Bridges that are weight and speed limited can be found here:


The Council maintains about 307km of footpaths in the District. The District's footpaths provide a safe and convenient space for pedestrians, especially in urban areas. Footpaths enable pedestrians to get to and from their place to work, school, and even move around the community for social, sporting, work, and other needs. A safe and effective footpath network helps the environment by encouraging people to walk or jog to their destinations rather than taking their motor vehicle.
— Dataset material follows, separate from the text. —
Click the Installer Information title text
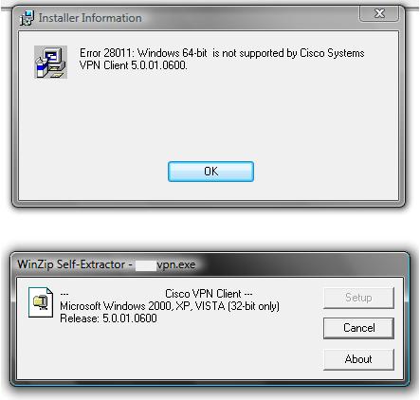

General maintenance of footpaths is delivered to ensure the footpaths are well maintained, clean, and in a safe condition. Funding for new footpaths and footpaths maintenance is provided through rates.

Street furniture

Street furniture includes seating and benches, bus shelters, bike stands, planter boxes, street banners, christmas decorations, some fences in the CBD, balustrades and bollards. Council makes sure that these are well planned and managed, and maintained to be safe, clean, and able to cope with future needs.

Street and traffic lights

Street lights

Council installs, maintains, and upgrades different types of street lights in the District:

  • Road lights;
  • Pedestrian crossing lights (belisha beacons);
  • Lighting in the parks and reserves areas;
  • Pedestrian access way lights.

All street lights in private lanes or right-of-ways are installed and maintained by private landowners. Council does maintain the street lights on state highways in the Timaru District on behalf of Waka Kotahi, the New Zealand Transport Agency.

Traffic lights/signals

Traffic signals are installed to manage traffic flows and improve accessibility and safety for drivers, pedestrians and cyclists. In some instances traffic signals may also be used to support a disability need.

Council is commonly asked why roundabouts are not installed at some intersections. Typically roundabouts only work well when traffic flows are balanced, and where there is little demand for pedestrian or cycle facilities. At certain sites traffic signals are thus the safest method to control traffic and protect all road users – including cyclists and pedestrians.

Street signs and markings


There are many types of street/road signs:

  • Compulsory/regulatory signs – these advise drivers of restrictions and include speed limit, stop and parking restriction signs
  • Temporary warning signs – these alert drivers of temporary hazards on the road ahead, such as road works, lane closures and gravel surfaces.
  • Permanent warning signs – these indicate to drivers of the presence of road hazards such as curves, speed bumps and school zones
  • Information signs – these provide useful information such as distance to the next town or rest areas
  • Street name signs – these are blue with white writing and indicate street names throughout the District
  • Amenity signs – these provide direction to certain public organisations and amenities such as schools, churches and community centres.

Private lanes/right-of-ways belonging to property owners are not maintained by Council. These signs can be distinguished as they have blue lettering on a white background (the reverse of a standard street name sign).


Road markings are frequently maintained by Council to meet the needs of people and communities to avoid any hazards or danger to pedestrians and vehicles. The road markings shall comply with the New Zealand Transport Agency (NZTA) Specifications, New Zealand Standards, and Council's Delineation Standards.